(Listed entries Opens)
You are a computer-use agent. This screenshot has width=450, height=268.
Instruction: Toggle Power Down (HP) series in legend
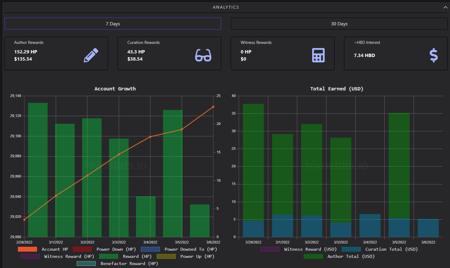(104, 249)
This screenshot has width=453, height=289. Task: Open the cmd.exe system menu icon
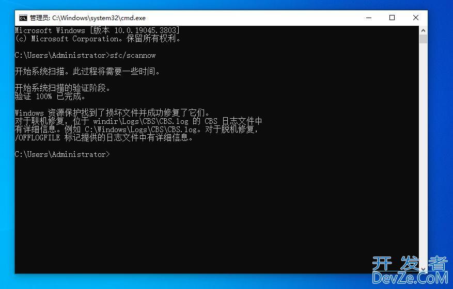23,18
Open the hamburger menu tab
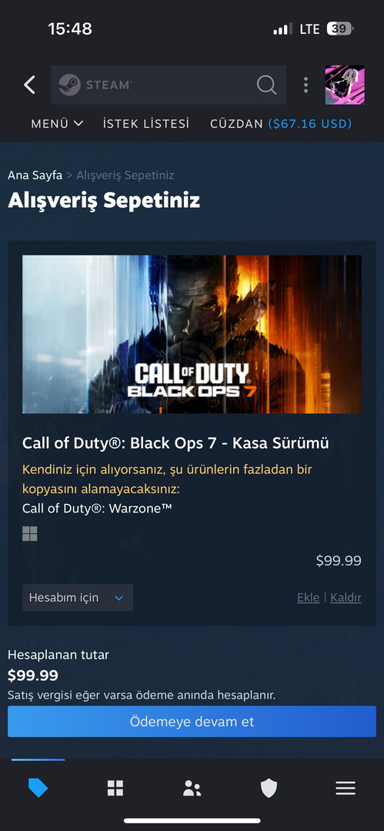 (x=346, y=789)
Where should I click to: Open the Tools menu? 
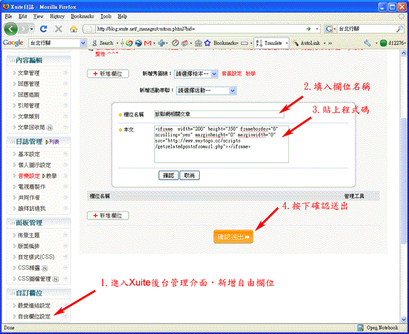[106, 15]

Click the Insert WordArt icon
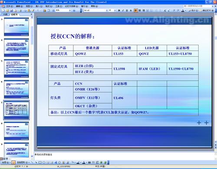click(x=56, y=163)

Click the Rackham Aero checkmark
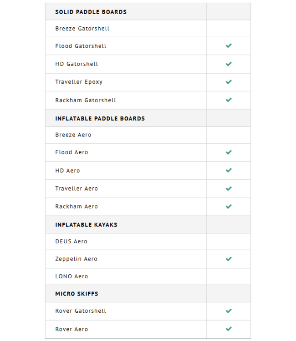coord(229,206)
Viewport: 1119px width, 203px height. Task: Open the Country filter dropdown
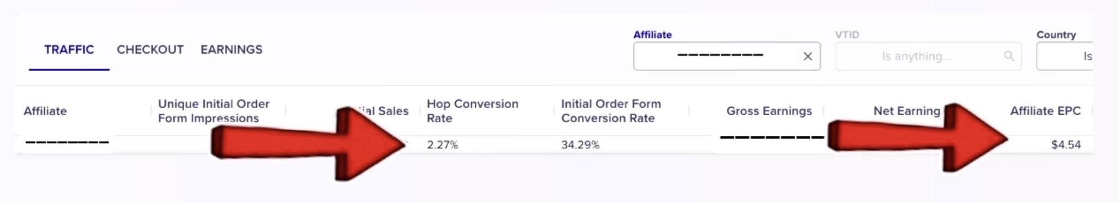(x=1064, y=56)
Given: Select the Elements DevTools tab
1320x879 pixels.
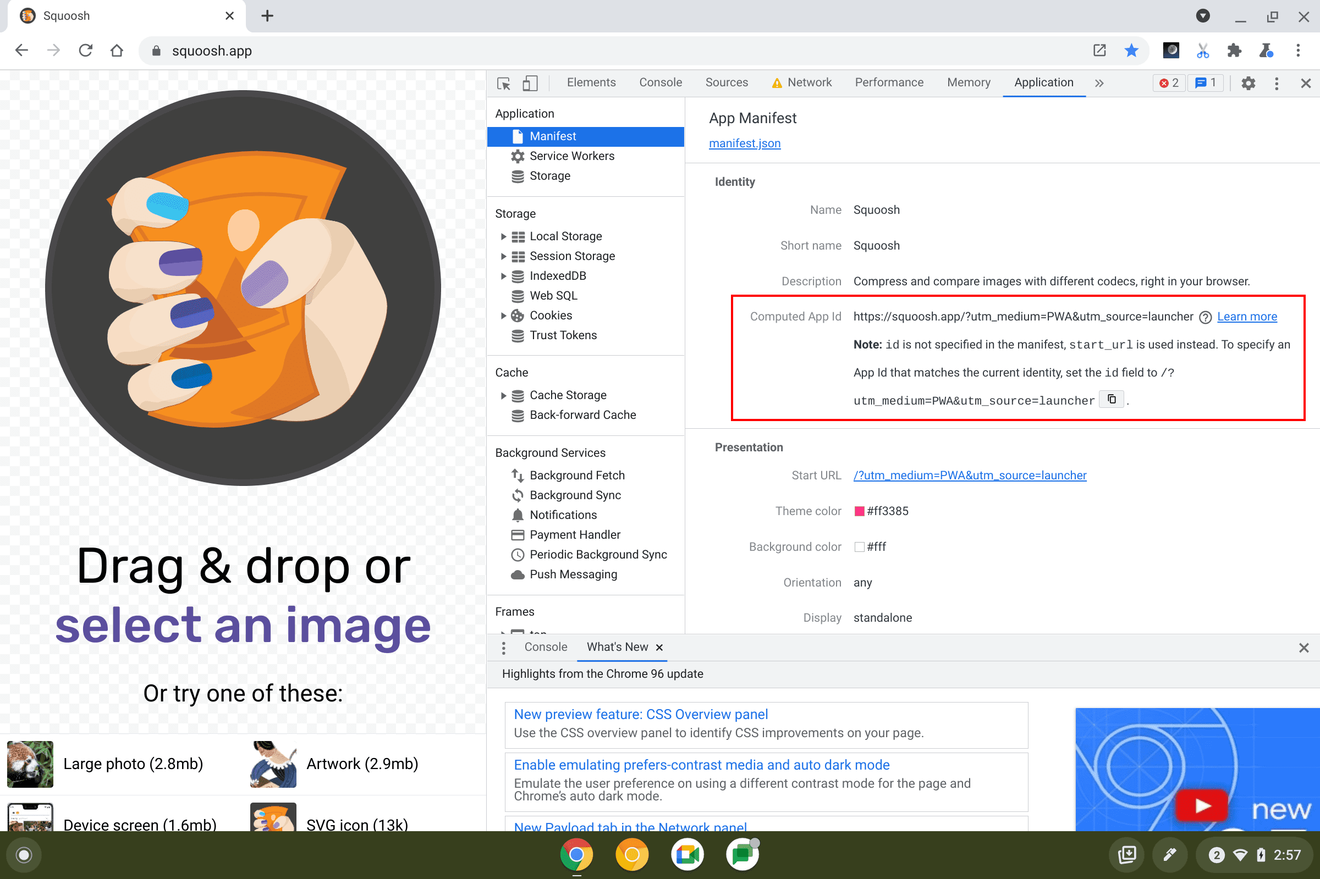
(Listed entries Closes)
Exercise goal: Across all the lines above, repeat the wording exactly and omit the pictures.

Answer to the problem:
You are a computer-use agent. This screenshot has width=450, height=268.
Instruction: Toggle Power Down (HP) series in legend
(104, 249)
This screenshot has width=453, height=289. Task: Open the cmd.exe system menu icon
23,18
Open the hamburger menu tab
 (x=346, y=789)
Where should I click to: Open the Tools menu? 
[106, 15]

Click the Insert WordArt icon
click(x=56, y=163)

Click the Rackham Aero checkmark
coord(229,206)
Viewport: 1119px width, 203px height. Task: Open the Country filter dropdown
(x=1064, y=56)
Given: Select the Elements DevTools tab
1320x879 pixels.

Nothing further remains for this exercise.